La liste des agressions contre les « petits maires » ne cesse de s’allonger. Le mandat de maire rural devient difficile à exercer.
Ici, on mitraille sa voiture. Là, on dévaste ou incendie sa maison. Ailleurs, on plastique la mairie. Là bas, on trace des graffiti sur les murs du village. Partout, les lettres de menaces, les propos injurieux et les diatribes diffamatoires sont monnaie courante. Le « petit maire » est dans la ligne de mire. Les communiquées ou les rassemblements de soutien ne servent à rien. La liste des agressions ne cesse de s’allonger et celles-ci gagnent en gravité. Le mandat de maire rural devient difficile à exercer. Certes, la volonté de ne pas se laisser intimider l’emporte encore sur la peur de l’escalade. L’esprit de résistance triomphe encore de l’envie de renoncer. Le sens du devoir ainsi que le respect de la confiance accordée par l’électeur, couvrent encore la petite voix qui conseille de « tout laisser tomber ». Mais cela peut-il durer ? Rien n’est moins sûr. Il est des limites au courage et à l’abnégation. D’autant que le mandat municipal en milieu rural implique plus de déconvenues, de contraintes et de désintéressement que de reconnaissance sociale, de privilèges et de gratifications. Même s’il flatte l’égo, donne le sentiment d’être prophète chez soi et apporte quelques honneurs et indemnités, il n’est ni une sinécure, ni considéré comme tel. En effet, la plupart des « petits maires » donnent de leur temps et de leur énergie seuls et sans véritable contrepartie pour répondre à des aspirations personnelles aussi nobles que servir l’intérêt général ou porter un projet collectif. Alors, pourquoi sont-ils dans la tourmente ? Il existe des explications ponctuelles : administrés irascibles, jalousies, rivalités politiciennes… De plus, dans le passé, des maires ont déjà été confrontés à des comportements violents.

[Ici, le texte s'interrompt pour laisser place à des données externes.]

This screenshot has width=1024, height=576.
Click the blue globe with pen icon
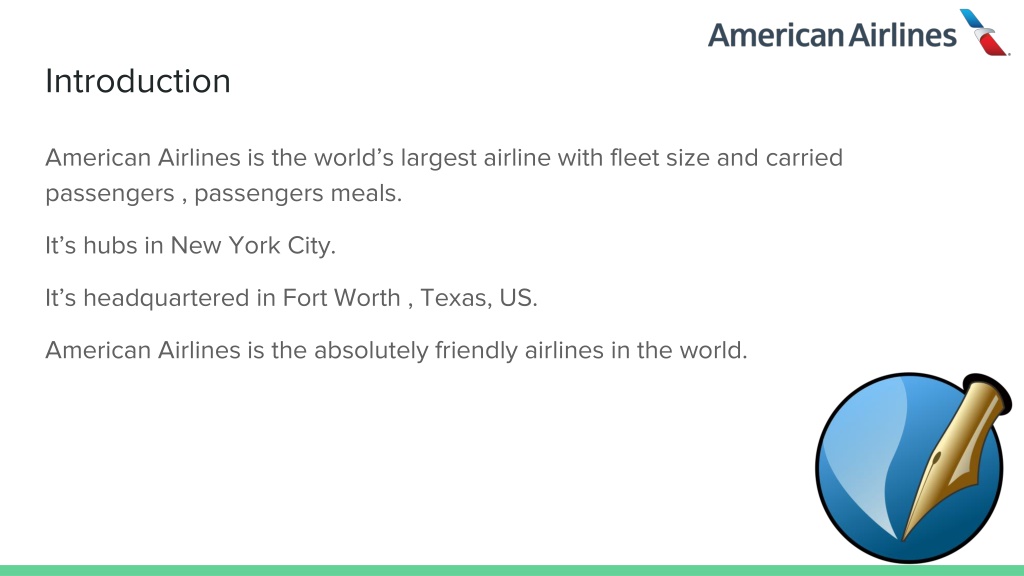pyautogui.click(x=913, y=468)
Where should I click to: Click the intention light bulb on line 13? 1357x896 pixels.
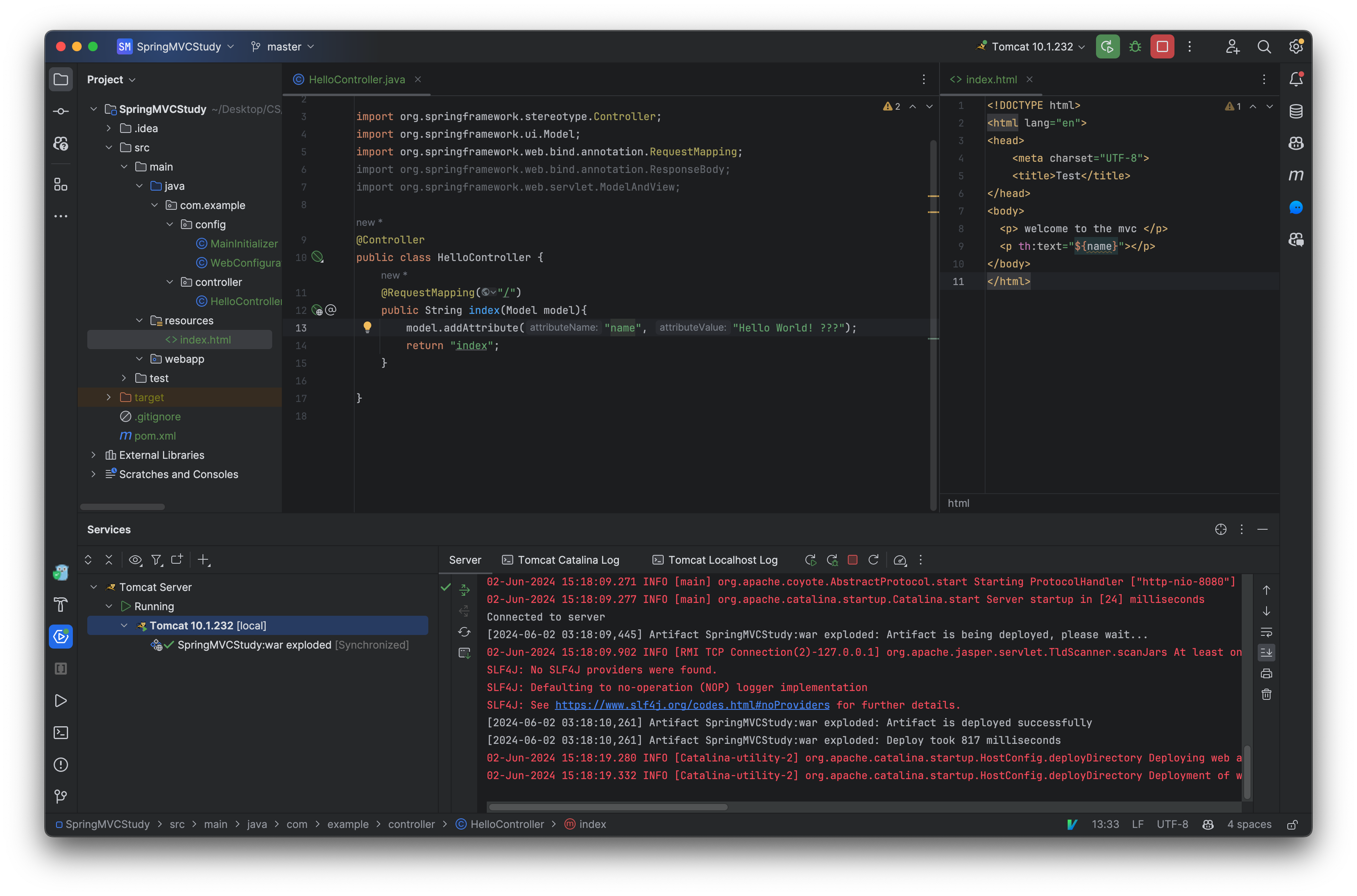coord(367,327)
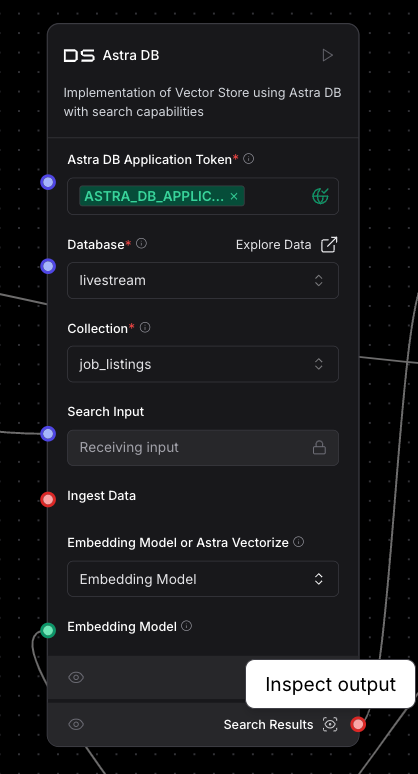Click info icon beside Astra DB Application Token
Viewport: 418px width, 774px height.
pos(249,159)
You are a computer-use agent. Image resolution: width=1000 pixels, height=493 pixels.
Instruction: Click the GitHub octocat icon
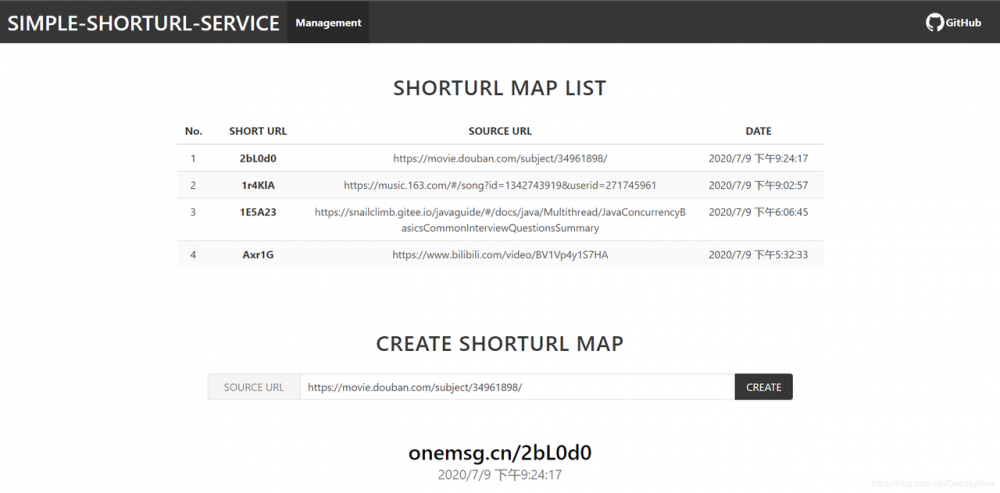coord(934,22)
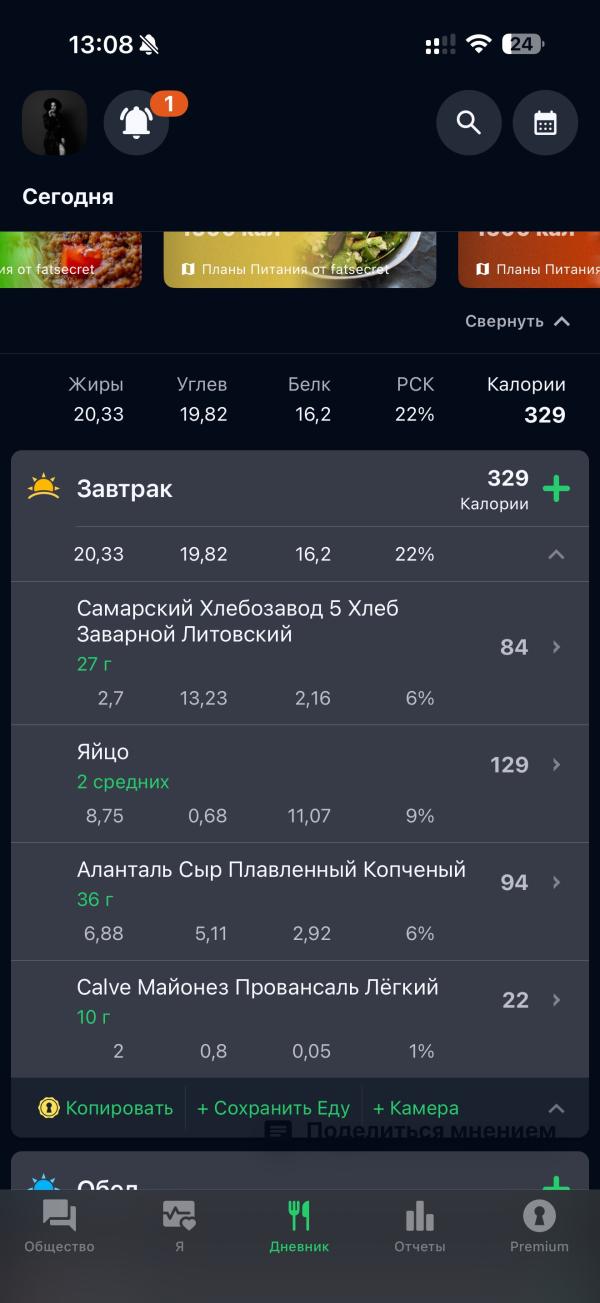Switch to the Общество tab

[x=59, y=1226]
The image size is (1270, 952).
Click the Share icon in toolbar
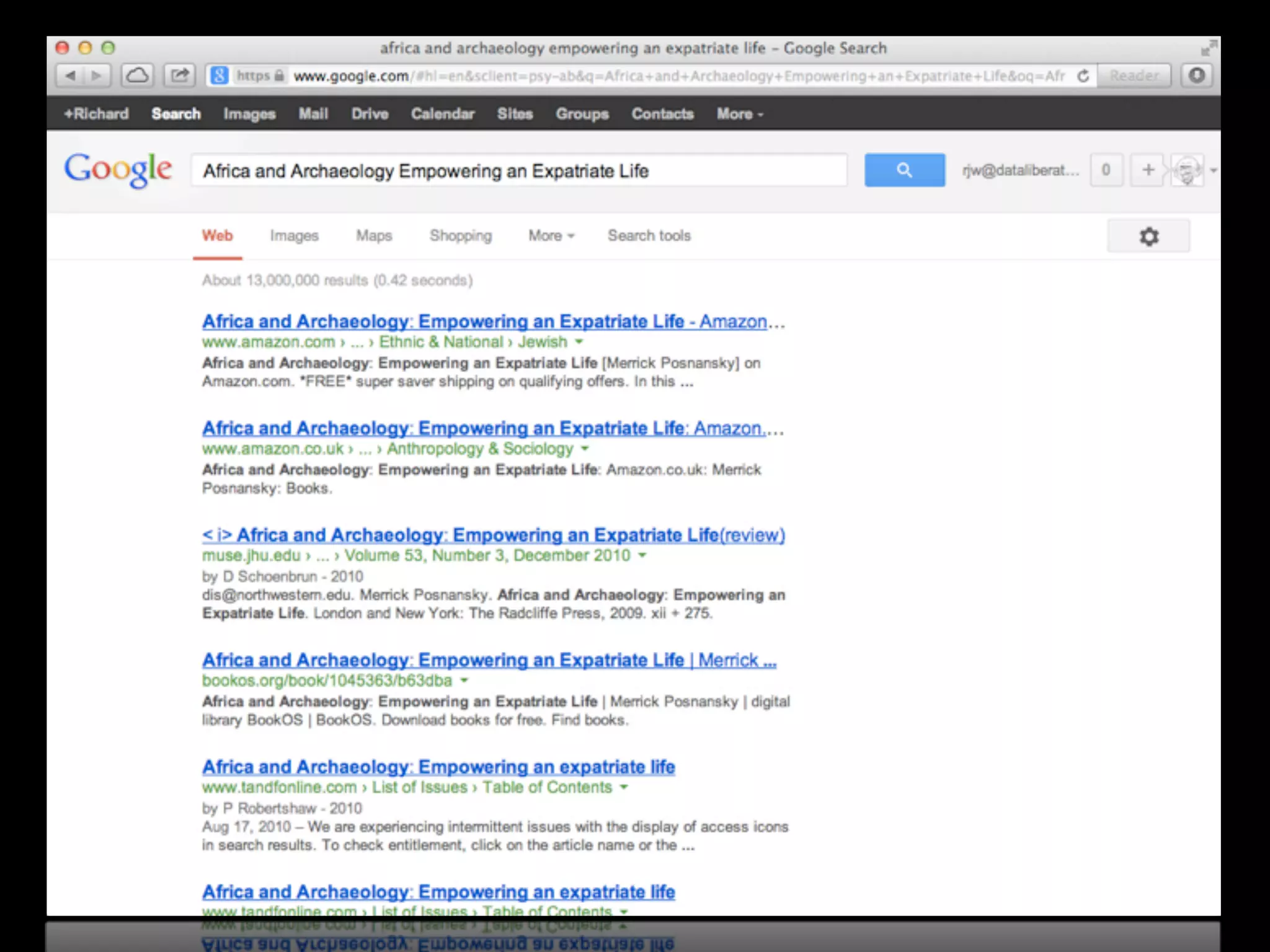pyautogui.click(x=179, y=76)
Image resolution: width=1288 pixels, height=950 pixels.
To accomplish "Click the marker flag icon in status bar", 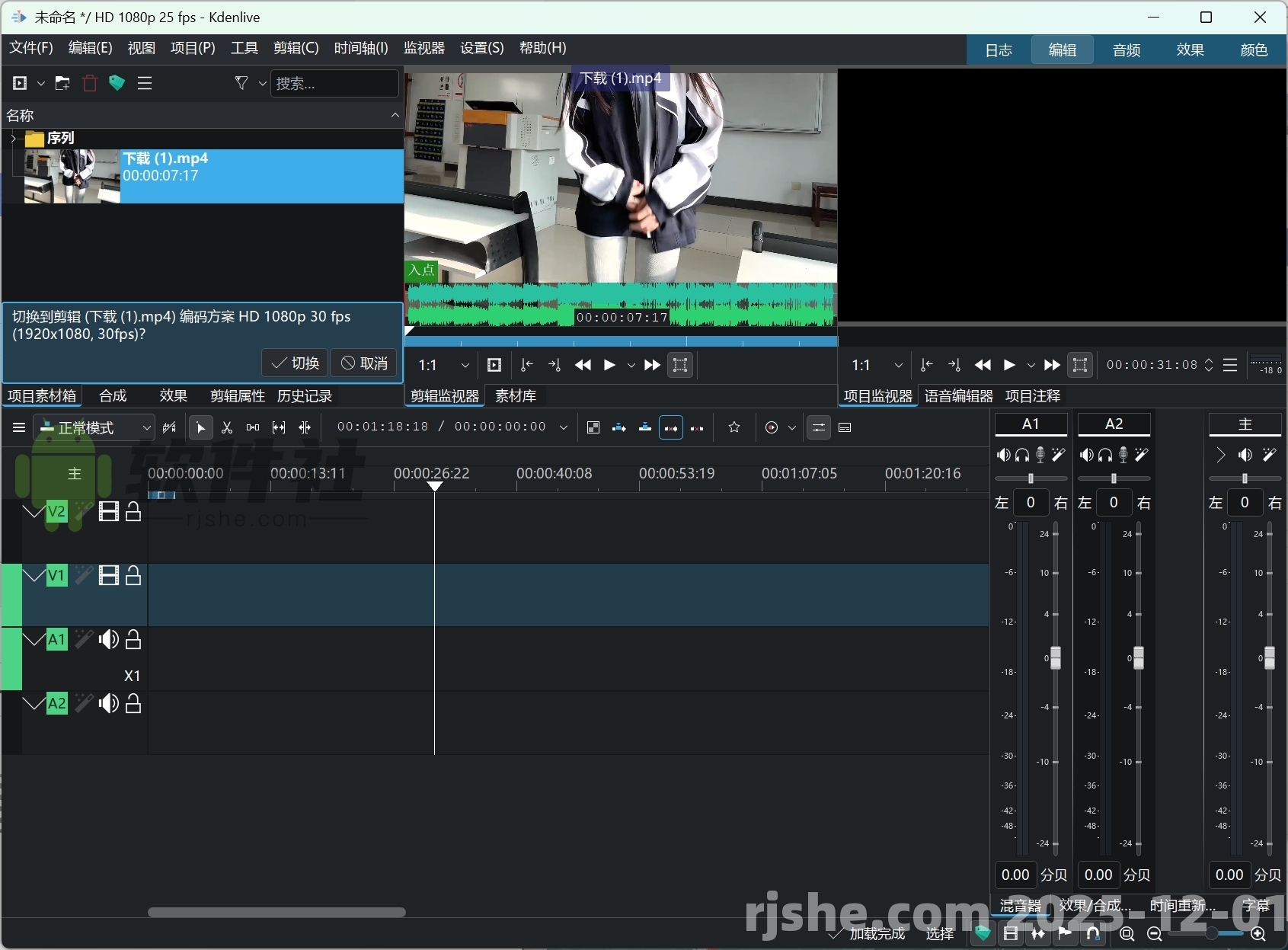I will [1064, 935].
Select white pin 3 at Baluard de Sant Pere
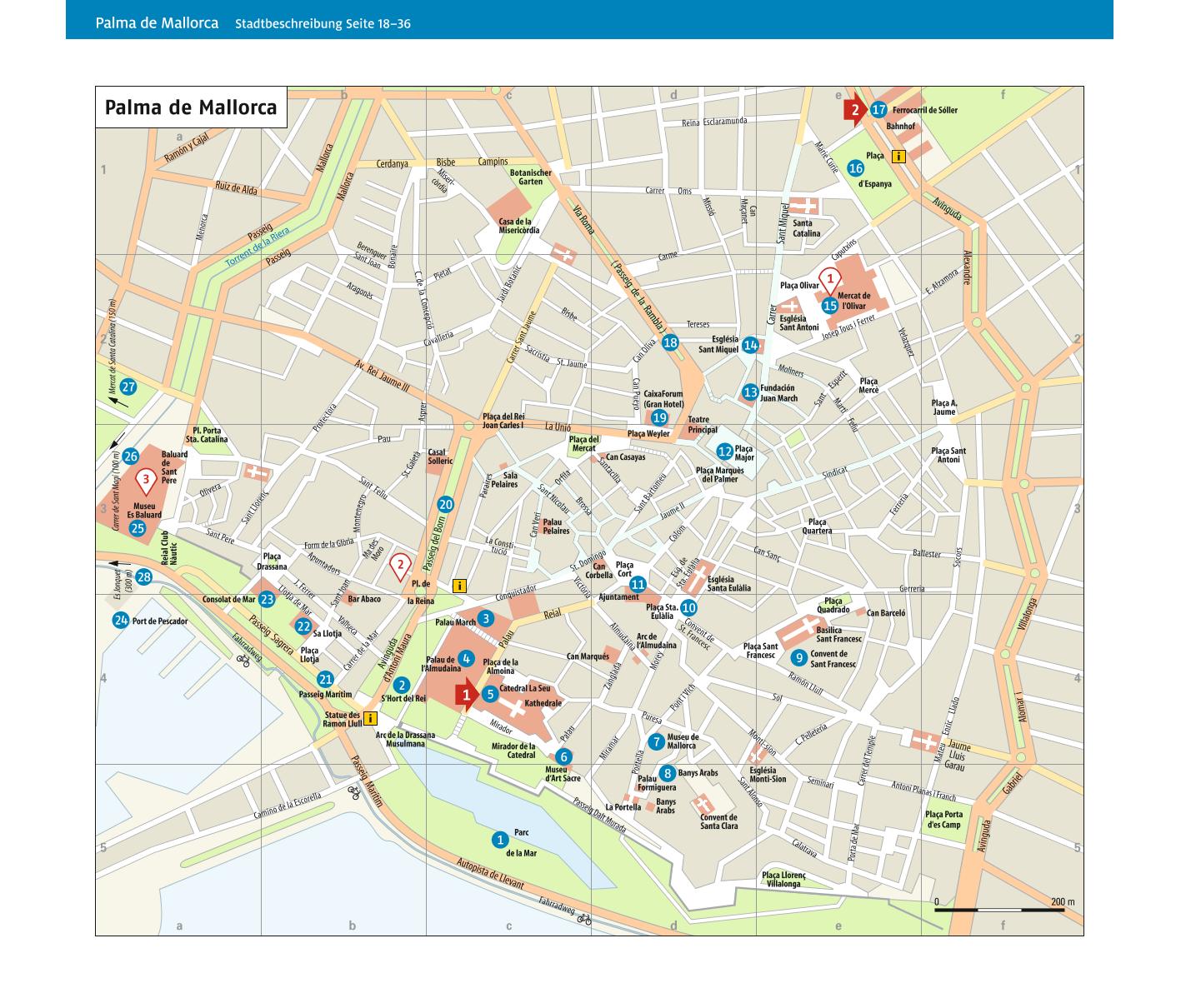The image size is (1181, 1008). click(146, 479)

Mais la multiplication des agressions suggère de rechercher d’autres explications. Peut-être sont-ils les victimes des effets conjugués d’une désacralisation, d’une nouvelle proximité et d’une décentralisation mal maîtrisée.
Le supplice des « petits maires »
Des décennies de dénigrement du personnel politique et d’affaires peu reluisantes, ont rendu négative, chez de nombreux administrés, l’image de l’élu. Le « petit maire » n’a pas échappé à cette évolution. « Monsieur le maire » est devenu « Le maire ». De nombreux administrés le considèrent intéressé ou corrompu. Ils jugent suspectes ou malhonnêtes toutes ses décisions. Ils ne voient en lui qu’un incompétent ayant soif d’honneur et de privilèges. Ils estiment avoir le monopole du bon droit et du bon sens. Désacralisé, le « petit maire » est aussi fragilisé par une nouvelle proximité. En effet, hier notable craint ou respecté, et intermédiaire incontournable entre le chef de clan et l’affidé, il est, le plus souvent aujourd’hui, considéré comme un élu mineur, incapable d’intervenir efficacement auprès des puissants en faveur de son village ou de ses partisans. Enfin, la décentralisation accentue l’inconfort de la situation du « petit maire » En l’espèce, l’exemple le plus criant réside dans l’obligation pour ce dernier de se frotter à la « bulle immobilière ». Chez nous et partout où existe une forte pression sur le foncier, les « petits maires » sont souvent accusés de favoriser la promotion immobilière, d’en profiter ou de l’entraver. Mais que peuvent-ils réellement ? Pas grand-chose ! Confrontés qu’ils sont à des promoteurs pressants et parfois menaçants, ainsi qu’à des propriétaires qui sont aussi des électeurs et qui aspirent à vendre au plus offrant, on imagine le supplice des « petits maires ».